Stent made with biodegradable plastic as good as current gold standard

The polymers used in stents are non-biodegradable, and they have stainless steel components, both of which are linked to increased risk of complications. Source: istockphoto

A new coronary artery stent made, in part, with a biodegradable plastic is as good as the current gold standard, according to a study presented at the ESC Congress 2014 in Barcelona, Spain, and published simultaneously in The Lancet. The advantages of the new stent, according to Medical News Today (MNT), which reported on the study, are the use of an ultrathin cobalt chromium strut and biodegradable polymers. Conventional stents incorporate stainless steel components and nonbiodegradable polymers, which are linked to patient complications.

In the Bioscience study conducted in Switzerland, patients with coronary artery disease were randomly assigned to receive the new stent or the standard model.
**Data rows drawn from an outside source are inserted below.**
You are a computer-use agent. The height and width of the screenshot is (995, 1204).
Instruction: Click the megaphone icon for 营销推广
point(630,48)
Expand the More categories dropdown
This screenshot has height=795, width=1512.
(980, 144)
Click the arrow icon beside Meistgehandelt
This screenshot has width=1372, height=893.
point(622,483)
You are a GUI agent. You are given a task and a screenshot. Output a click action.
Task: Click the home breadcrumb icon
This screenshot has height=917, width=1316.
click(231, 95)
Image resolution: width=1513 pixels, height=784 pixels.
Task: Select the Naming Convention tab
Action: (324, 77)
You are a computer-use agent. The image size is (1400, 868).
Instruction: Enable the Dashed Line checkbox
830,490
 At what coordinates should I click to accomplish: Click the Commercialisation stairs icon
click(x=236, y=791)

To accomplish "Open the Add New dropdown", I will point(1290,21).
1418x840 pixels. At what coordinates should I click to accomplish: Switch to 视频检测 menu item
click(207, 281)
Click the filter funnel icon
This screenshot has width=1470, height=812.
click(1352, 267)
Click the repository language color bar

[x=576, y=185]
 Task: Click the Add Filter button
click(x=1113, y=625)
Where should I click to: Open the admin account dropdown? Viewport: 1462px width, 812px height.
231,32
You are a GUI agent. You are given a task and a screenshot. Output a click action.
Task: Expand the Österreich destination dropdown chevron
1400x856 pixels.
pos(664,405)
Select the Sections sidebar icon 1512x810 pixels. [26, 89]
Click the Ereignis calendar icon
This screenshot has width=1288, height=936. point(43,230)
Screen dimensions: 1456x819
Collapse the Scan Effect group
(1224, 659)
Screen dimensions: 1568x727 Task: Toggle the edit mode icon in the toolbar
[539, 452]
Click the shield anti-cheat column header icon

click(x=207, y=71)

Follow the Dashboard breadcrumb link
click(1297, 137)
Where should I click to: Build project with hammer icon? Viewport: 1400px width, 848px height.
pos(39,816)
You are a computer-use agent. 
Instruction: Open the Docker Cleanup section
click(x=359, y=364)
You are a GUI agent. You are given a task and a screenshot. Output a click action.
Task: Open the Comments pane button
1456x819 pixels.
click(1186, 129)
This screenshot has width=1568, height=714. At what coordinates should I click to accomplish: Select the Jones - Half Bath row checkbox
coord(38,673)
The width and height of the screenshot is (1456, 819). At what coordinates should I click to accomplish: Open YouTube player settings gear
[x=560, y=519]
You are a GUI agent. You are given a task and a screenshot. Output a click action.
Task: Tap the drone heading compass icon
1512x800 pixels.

They were followed for 12 months.

The trial was designed to show the noninferiority of the experimental stent, and it did, indeed, match the outcomes of one of the safest and most-effective new-generation drug-eluting stents, said Bioscience investigator and study author Dr. Thomas Pilgrim of the Swiss Cardiovascular Center at University Hospital in Bern. Combining an ultra thin platform with a polymer that completely degrades is the next logical step in stent refinement, he added.

Among a subgroup of patients who had heart attacks, the new stent performed even better than current technology. Only 3.3% of patients fitted with the experimental stent experienced adverse effects compared with 8.7% implanted with a conventional stent, reports MNT. Pilgrim cautioned, however, that this result could be attributed to chance and that further studies will be needed.